Thursday may be the Chicago White Sox home opener, but Wednesday marked the 50th anniversary of when Harry Caray began his legendary run in Chicago as their announcer.
DOLORES GOLDMAN: Oh, yes.
JOHN GARCIA: It's a stroll down memory lane every time Dutchie Caray walks through the restaurant that bears the name of her late husband. There were pictures of Harry Caray posing with celebrities everywhere from the time he started doing baseball in Chicago, the start of a legendary run in Chicago that began on this date 50 years ago with the White Sox.
DOLORES GOLDMAN: People loved him. I couldn't understand why.
JOHN GARCIA: It was during the heyday of Caray's legendary drinking and nightlife. Business partner, Grant DePorter, has Harry's diary which kept track of bars he visited every night. In 1971, the year end total was over 1,300. And there's a pile of canceled checks for thousands of dollars he spent buying rounds of drinks.
GRANT DEPORTER: Harry and I figured out that he had consumed 300,000 alcoholic drinks in his lifetime. But I think the 1970s when he was the White Sox was his peak drinking time.
JOHN GARCIA: In the meantime, Caray's oversized personality was helping draw hundreds of thousands of fans to Comiskey Park, even though the teams were less than memorable. This is where he first started singing "Take Me Out To The Ball Game" during the seventh inning stretch.
- Harry he was iconic and remains iconic to this day.
JOHN GARCIA: While her husband was out every night, Dutchie Caray stayed out of the limelight.
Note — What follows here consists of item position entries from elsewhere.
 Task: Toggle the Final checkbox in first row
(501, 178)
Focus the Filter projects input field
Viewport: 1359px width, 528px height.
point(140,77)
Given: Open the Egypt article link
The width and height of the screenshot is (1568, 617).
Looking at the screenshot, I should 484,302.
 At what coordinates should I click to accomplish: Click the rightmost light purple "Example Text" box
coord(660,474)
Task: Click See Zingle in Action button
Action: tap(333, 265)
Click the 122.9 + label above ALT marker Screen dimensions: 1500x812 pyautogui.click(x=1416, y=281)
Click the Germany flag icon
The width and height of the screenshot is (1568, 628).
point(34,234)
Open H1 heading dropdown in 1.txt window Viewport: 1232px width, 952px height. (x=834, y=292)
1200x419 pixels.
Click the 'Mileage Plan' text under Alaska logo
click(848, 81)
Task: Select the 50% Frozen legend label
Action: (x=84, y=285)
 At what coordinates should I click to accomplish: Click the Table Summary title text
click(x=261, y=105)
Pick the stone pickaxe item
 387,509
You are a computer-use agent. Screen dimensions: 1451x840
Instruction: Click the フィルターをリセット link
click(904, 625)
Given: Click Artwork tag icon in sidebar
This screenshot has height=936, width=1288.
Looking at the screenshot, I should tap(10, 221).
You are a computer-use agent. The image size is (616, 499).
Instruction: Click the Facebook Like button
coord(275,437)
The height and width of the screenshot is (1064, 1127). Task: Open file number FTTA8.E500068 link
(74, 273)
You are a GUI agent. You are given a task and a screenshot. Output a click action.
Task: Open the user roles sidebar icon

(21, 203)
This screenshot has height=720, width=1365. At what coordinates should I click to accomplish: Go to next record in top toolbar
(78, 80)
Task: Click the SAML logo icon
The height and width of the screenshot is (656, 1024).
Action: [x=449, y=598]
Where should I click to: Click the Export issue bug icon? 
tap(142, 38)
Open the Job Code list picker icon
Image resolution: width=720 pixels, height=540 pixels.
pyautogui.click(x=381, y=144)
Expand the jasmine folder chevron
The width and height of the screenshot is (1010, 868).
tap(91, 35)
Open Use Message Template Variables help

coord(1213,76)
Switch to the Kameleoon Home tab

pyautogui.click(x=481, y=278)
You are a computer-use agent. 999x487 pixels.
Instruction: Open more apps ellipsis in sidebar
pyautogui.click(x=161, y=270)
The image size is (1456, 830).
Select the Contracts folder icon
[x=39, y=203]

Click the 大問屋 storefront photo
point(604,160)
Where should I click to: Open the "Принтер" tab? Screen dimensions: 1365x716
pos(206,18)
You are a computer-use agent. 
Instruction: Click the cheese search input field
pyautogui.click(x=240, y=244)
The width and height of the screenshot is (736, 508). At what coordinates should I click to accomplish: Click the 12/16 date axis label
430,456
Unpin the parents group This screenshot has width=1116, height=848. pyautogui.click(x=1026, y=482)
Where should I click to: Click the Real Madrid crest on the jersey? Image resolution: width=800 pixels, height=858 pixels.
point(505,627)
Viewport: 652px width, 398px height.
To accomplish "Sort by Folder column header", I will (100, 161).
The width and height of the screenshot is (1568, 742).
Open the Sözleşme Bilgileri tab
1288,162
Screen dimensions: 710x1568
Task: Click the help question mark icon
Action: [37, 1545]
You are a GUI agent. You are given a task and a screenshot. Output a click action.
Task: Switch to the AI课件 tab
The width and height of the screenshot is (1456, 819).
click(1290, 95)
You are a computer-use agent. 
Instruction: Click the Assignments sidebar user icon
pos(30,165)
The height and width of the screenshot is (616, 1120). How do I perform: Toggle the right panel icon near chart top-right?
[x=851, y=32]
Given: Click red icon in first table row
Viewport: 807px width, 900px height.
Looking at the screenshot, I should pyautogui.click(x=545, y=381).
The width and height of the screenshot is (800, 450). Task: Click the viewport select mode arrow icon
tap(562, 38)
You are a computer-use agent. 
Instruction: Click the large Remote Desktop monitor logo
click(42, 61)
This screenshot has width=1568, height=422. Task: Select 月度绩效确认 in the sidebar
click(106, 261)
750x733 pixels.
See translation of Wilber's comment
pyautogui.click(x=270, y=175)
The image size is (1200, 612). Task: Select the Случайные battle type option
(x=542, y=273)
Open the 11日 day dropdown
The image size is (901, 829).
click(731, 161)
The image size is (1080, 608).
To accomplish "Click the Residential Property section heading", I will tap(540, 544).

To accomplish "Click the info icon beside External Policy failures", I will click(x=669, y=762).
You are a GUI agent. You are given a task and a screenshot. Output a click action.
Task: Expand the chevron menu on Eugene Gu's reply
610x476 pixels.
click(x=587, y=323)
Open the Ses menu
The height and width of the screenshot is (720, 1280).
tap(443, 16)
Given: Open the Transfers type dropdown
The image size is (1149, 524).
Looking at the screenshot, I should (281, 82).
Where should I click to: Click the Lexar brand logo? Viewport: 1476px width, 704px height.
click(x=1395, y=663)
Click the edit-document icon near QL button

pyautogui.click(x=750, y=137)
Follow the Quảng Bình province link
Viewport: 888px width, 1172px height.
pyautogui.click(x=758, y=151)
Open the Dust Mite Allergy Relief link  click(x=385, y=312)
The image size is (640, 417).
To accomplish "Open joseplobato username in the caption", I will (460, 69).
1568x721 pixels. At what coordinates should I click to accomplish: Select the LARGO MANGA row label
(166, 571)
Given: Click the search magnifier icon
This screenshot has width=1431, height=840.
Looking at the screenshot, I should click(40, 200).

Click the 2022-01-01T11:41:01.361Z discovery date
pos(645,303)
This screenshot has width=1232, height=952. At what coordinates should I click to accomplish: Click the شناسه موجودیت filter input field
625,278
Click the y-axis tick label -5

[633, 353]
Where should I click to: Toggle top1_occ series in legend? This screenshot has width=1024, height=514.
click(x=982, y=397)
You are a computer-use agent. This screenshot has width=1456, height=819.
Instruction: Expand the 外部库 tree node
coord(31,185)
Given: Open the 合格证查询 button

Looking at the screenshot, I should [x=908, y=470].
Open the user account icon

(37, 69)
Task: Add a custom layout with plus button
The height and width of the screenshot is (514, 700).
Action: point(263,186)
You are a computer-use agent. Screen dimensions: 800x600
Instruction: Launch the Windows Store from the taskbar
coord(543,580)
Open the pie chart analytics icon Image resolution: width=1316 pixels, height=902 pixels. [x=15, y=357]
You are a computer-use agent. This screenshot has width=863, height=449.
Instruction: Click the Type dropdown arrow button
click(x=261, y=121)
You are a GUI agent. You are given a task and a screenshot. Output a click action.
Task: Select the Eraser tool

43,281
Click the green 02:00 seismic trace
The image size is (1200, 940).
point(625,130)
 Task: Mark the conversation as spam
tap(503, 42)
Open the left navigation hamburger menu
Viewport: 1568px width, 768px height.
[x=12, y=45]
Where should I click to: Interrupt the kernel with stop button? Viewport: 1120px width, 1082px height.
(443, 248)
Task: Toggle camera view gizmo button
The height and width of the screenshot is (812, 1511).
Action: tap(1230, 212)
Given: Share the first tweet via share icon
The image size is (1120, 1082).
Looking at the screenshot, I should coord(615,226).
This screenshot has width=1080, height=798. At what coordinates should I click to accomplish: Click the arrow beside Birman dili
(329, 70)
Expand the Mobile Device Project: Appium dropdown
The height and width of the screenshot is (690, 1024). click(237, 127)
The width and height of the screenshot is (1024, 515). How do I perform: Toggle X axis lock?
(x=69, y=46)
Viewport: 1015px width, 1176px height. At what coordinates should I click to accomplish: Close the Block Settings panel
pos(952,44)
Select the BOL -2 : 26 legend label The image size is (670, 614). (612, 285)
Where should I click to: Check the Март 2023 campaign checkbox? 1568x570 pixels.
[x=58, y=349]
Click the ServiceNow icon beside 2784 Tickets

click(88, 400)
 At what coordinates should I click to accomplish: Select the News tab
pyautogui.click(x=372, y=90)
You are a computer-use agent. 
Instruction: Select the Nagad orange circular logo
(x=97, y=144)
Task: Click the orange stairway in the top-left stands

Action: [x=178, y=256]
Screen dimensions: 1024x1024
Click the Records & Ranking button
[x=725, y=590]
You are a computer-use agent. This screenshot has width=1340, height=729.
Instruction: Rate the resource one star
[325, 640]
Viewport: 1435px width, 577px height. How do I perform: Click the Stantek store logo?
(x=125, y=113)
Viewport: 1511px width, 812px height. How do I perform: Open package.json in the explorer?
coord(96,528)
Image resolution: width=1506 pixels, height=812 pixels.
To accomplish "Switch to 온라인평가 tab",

And it worked for them. They remained married until Harry's death in 1998.
DOLORES GOLDMAN: I did not want to marry him at all. I really avoided it for a long, long, long time.
JOHN GARCIA: How did he convince you?
DOLORES GOLDMAN: Well, let's see. I think champagne.
JOHN GARCIA: Harry Caray left the White Sox to go work across town for the Cubs long before the current Sox ballpark was built. But he did inspire generations of fans to the ballpark, many of whom will be on hand for the Sox home opener tomorrow. At Guaranteed Rate Field, John Garcia, ABC 7 Eyewitness News.